- **INSTRUCTIONS TO FOLLOW**
Each line below containing the word "agent" needs to be shown.

### DATA IN THIS EXERCISE

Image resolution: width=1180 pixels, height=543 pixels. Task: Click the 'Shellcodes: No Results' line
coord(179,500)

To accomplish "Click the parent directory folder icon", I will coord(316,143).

######
### DATA IN THIS EXERCISE

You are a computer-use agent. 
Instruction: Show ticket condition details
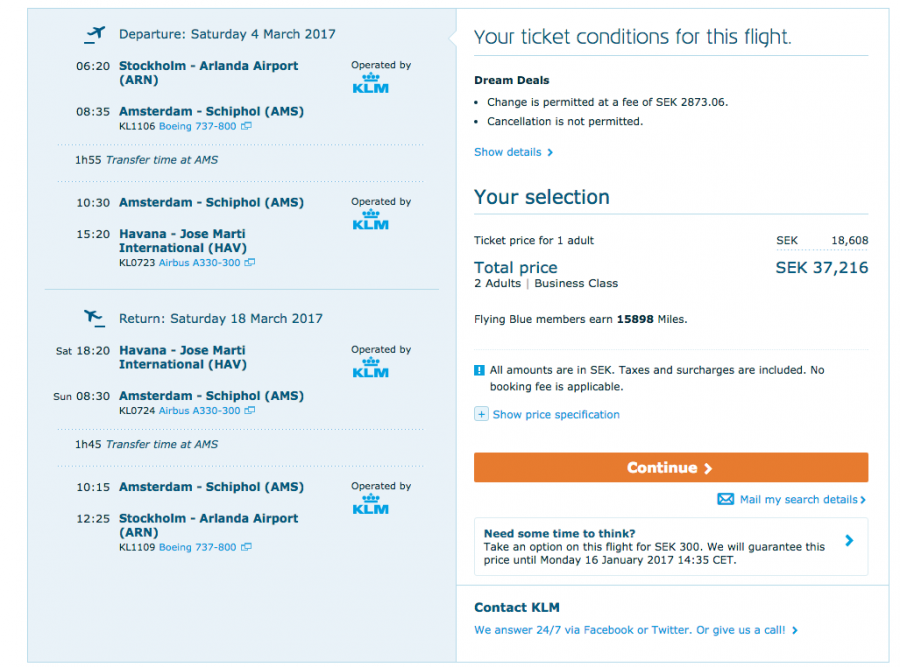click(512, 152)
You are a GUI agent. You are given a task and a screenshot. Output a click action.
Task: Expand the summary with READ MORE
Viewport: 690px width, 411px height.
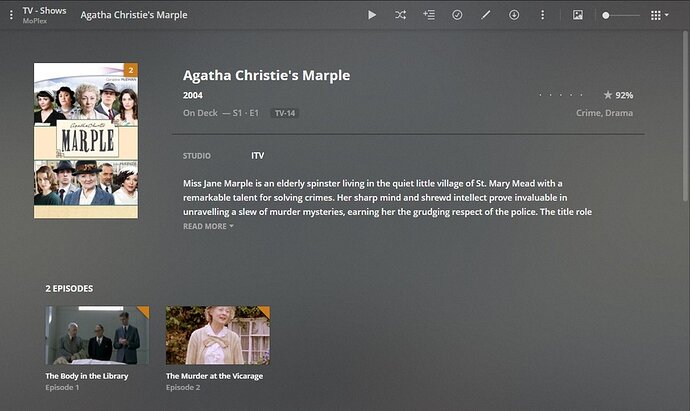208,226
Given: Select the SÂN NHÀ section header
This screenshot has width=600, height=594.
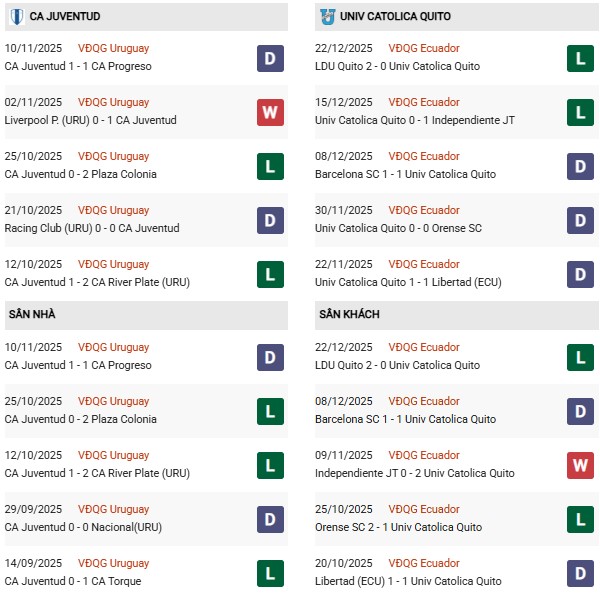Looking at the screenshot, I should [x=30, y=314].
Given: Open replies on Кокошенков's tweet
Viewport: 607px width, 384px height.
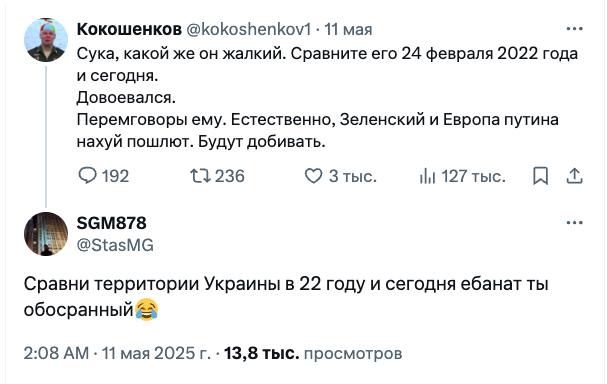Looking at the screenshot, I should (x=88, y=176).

######
### DATA IN THIS EXERCISE

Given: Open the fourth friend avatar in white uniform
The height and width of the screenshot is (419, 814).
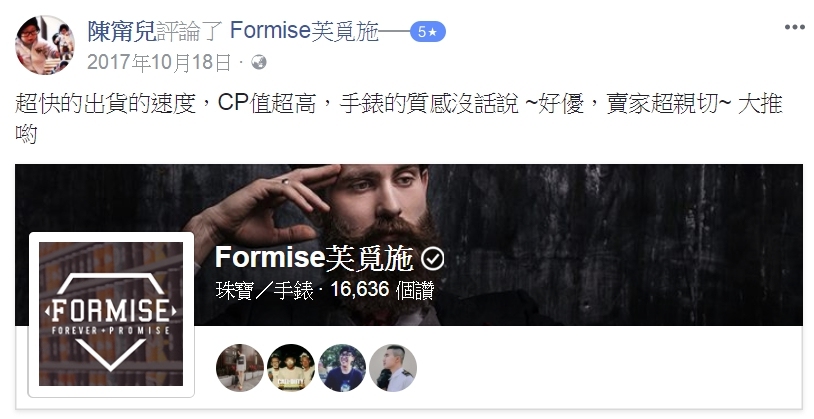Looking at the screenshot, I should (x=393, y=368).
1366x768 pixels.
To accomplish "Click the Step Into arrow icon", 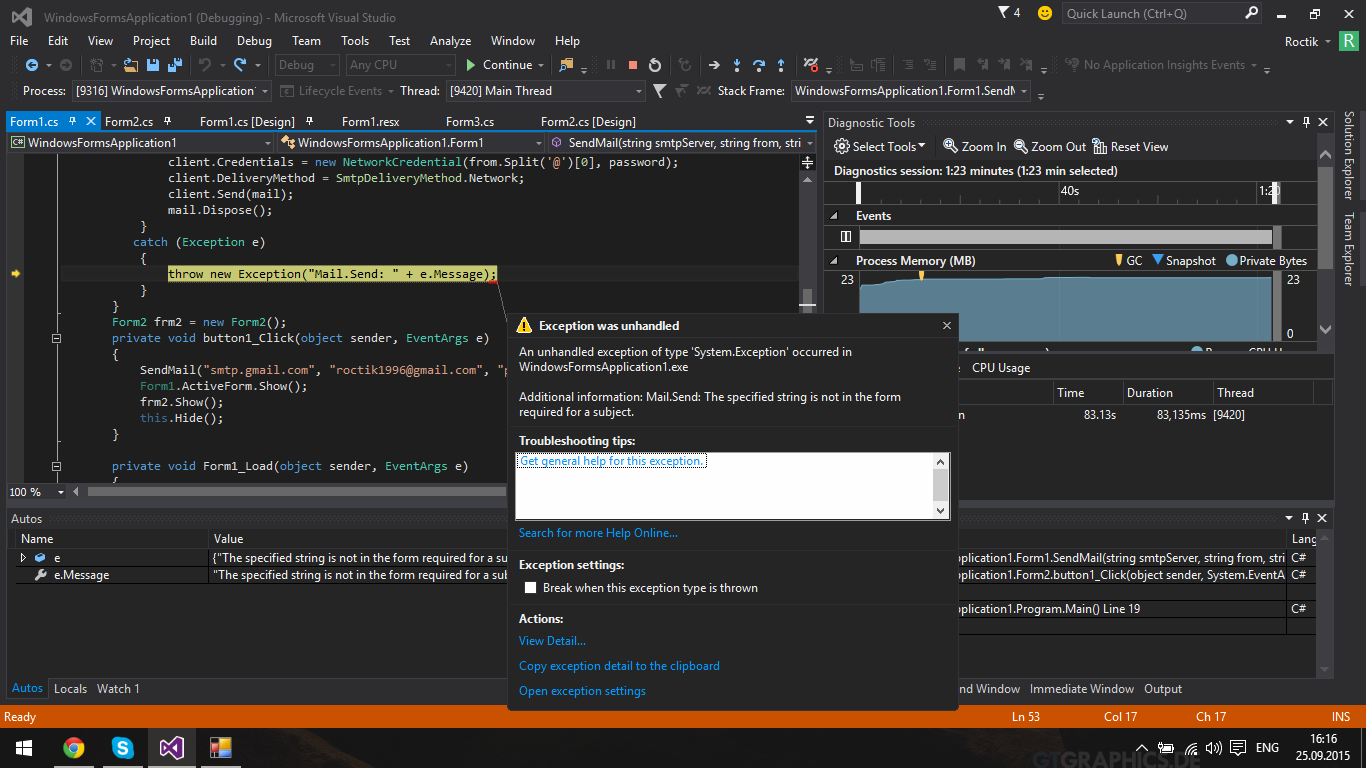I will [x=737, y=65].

######

- **REPLY**
You are a computer-use agent. 
You are a GUI agent. You are given a task and a screenshot. Output a click action.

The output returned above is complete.